とてつもなく大胆なことを言っているのにも関わらず、一切つっかえることなくすらすらと言う千早くん。

 桜子と涼介くんの前でも、いつもの調子で容赦のない口説き文句を言ってくるなんて。

 ボッと顔を真っ赤にさせてしまった私は、何も言葉が出てこない。

 涼介くんは驚いたらしくて、唖然とした顔になっている。

「えっ、すっげーな千早って……。
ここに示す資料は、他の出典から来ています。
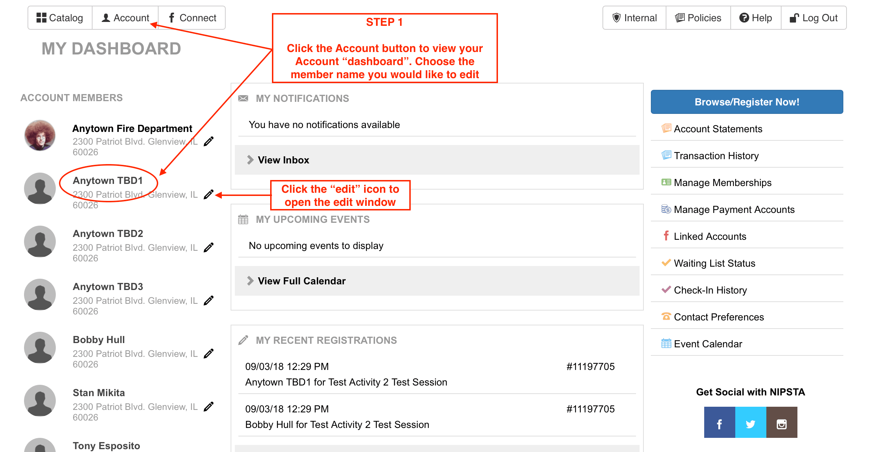Open the Account menu tab

point(125,18)

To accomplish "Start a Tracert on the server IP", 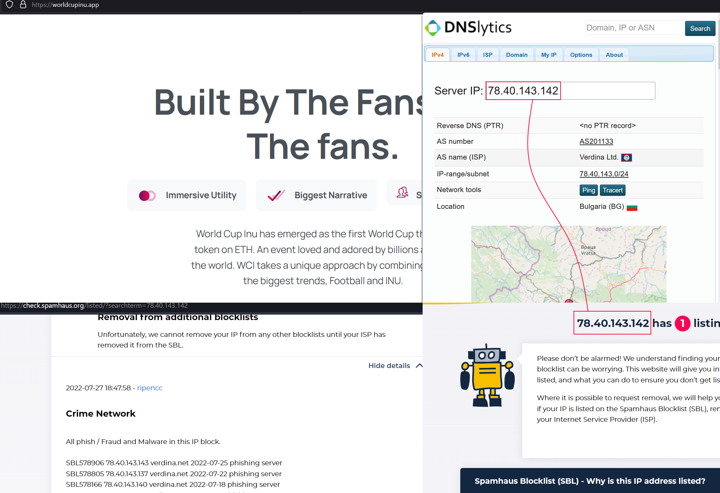I will tap(612, 190).
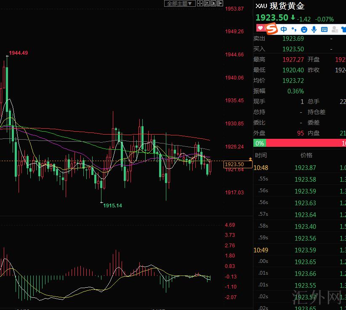This screenshot has height=310, width=346.
Task: Click the 1923.69 sell (卖出) price
Action: point(293,38)
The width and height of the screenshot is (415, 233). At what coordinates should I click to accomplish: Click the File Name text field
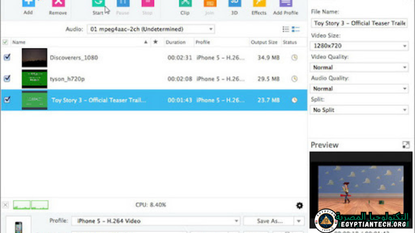click(x=360, y=23)
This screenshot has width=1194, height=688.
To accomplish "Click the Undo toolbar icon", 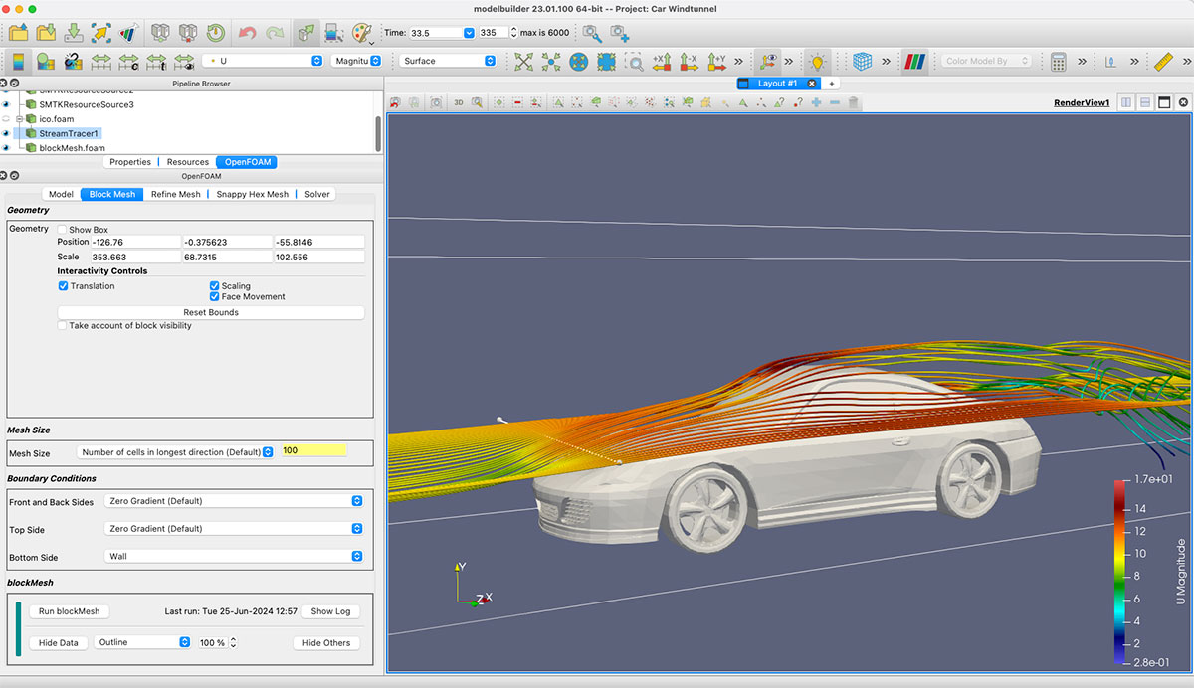I will tap(246, 32).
今三回かわいいって言ったぞ。俺もまあまあ言う方だけど、さすがにここまでは言えないわ」

「誉め言葉として受け取っておきます」

 呆れているのか感心しているのか分からない涼介くんの言葉だったけど、千早くんは満足そうに微笑んで、そう言った。

 いや、本当にすごいよね千早くんって。

 何事にも物怖じしないというか、超然としているというか……。

 それが余計かっこよく見えるんだよなあ。

 一方桜子はと言うと、瞳を輝かせて千早くんを見つめていた。

「なんだー! 千早くんよくわかってるじゃんっ。そうなの! 亜澄は素直で純粋でまっすぐで前向きでそしてかわいいのよ!」

 興奮しているのか、桜子は早口だ。